Banyak metode bisa diterapkan untuk menganalisa kandungan senyawa urea, sayang metode tersebut memerlukan peralatan mahal dan prosedur yang rumit. Meski begitu kemajuan teknologi saat ini membuatnya mudah. Menganalisis kandungan urea dalam urine semakin mudah salah satunya dengan menggunakan sensor bahan alam.
“Sensor pendeteksi urea selama ini menggunakan reagen para-dimetilaminobenzaldehida (pDMAB) yang merupakan senyawa berbahaya dan kurang aman digunakan. Karenanya diperlukan reagen lain yang dapat dimanfaatkan sebagai alternatif bahan dasar sensor urea agar lebih aman,” ujar Adyatma Bhagaskara mewakili tim PKM bidang Riset Eksakta, di Kampus UGM, Rabu (18/10).
Bersama empat mahasiswa FMIPA UGM lainnya Mefi Nur Fadzila, Gavriel Hagai Paulus Sumlang, Sabrina Gita Pramesti, dan Nur Azis, ia juga melakukan eksplorasi potensi Minyak Cengkih sebagai bahan Sensor Urea. Tergabung dalam Tim PKM UGM Bidang Riset Eksakta dengan bimbingan Prof.Drs.Jumina, Ph.D, mereka melakukan penelitian dengan judul Sintesis Turunan Senyawa Eugenol dari Minyak Cengkih sebagai Bahan Dasar Sensor Urea dalam Urin.
Pada penelitian ini, Tim PKM Bidang Eksakta UGM menggunakan turunan senyawa eugenol dari cengkih yang kemudian dilakukan sintesis vanilin dari eugenol sebagai bahan dasar sensor urea yang ramah lingkungan. Dengan cara itu diharapkan menghasilkan bahan sensor urea yang aman.

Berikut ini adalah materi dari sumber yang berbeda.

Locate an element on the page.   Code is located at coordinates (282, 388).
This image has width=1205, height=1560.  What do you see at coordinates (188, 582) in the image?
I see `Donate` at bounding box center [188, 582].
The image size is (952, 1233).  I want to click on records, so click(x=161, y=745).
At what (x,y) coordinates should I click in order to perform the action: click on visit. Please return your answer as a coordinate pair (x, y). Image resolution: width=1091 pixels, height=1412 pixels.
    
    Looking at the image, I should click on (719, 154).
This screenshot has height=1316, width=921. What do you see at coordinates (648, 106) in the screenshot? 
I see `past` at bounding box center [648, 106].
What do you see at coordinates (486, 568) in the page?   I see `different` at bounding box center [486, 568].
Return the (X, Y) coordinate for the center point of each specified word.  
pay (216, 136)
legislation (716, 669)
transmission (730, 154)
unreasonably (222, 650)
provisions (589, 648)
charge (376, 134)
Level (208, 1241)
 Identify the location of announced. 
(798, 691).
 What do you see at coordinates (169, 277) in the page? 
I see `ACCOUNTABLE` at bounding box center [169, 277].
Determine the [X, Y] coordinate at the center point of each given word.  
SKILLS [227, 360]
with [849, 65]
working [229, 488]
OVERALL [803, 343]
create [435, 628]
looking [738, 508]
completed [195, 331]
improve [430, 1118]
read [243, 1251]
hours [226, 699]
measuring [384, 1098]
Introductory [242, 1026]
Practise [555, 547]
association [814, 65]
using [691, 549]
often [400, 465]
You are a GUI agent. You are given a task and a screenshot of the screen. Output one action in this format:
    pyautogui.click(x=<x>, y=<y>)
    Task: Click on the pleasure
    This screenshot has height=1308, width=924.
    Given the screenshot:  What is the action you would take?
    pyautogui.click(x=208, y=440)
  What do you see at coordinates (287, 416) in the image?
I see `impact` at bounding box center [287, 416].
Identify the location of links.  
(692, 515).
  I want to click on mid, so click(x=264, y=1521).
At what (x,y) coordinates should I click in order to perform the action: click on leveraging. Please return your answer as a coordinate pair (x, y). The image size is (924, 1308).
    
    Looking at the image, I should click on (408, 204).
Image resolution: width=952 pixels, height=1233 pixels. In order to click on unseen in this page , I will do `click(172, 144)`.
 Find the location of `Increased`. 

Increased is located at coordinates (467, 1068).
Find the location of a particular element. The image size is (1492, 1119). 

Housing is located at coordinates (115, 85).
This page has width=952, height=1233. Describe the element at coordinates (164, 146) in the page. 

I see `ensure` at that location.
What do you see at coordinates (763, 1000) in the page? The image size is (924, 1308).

Adyatma menjelaskan penentuan urea dilakukan secara spektrofotometri yaitu metode kolorimetri. Dengan cara ini dinilai dapat mendeteksi urea melalui perubahan warna.
“Kami melirik potensi pada buah cengkih karena mengandung senyawa eugenol sangat besar hingga 95 persen,” ucapnya.
Eugenol sendiri, menurutnya, merupakan prekursor sintesis senyawa vanilin yang analog dengan para-dimetilaminobenzaldehida (pDMAB) sehingga sama-sama mampu difungsikan sebagai pendeteksi urea. Ketika senyawa vanilin ketika direaksikan dengan urea maka akan membentuk kompleks urea-vanilin yang memunculkan warna kuning-kehijauan.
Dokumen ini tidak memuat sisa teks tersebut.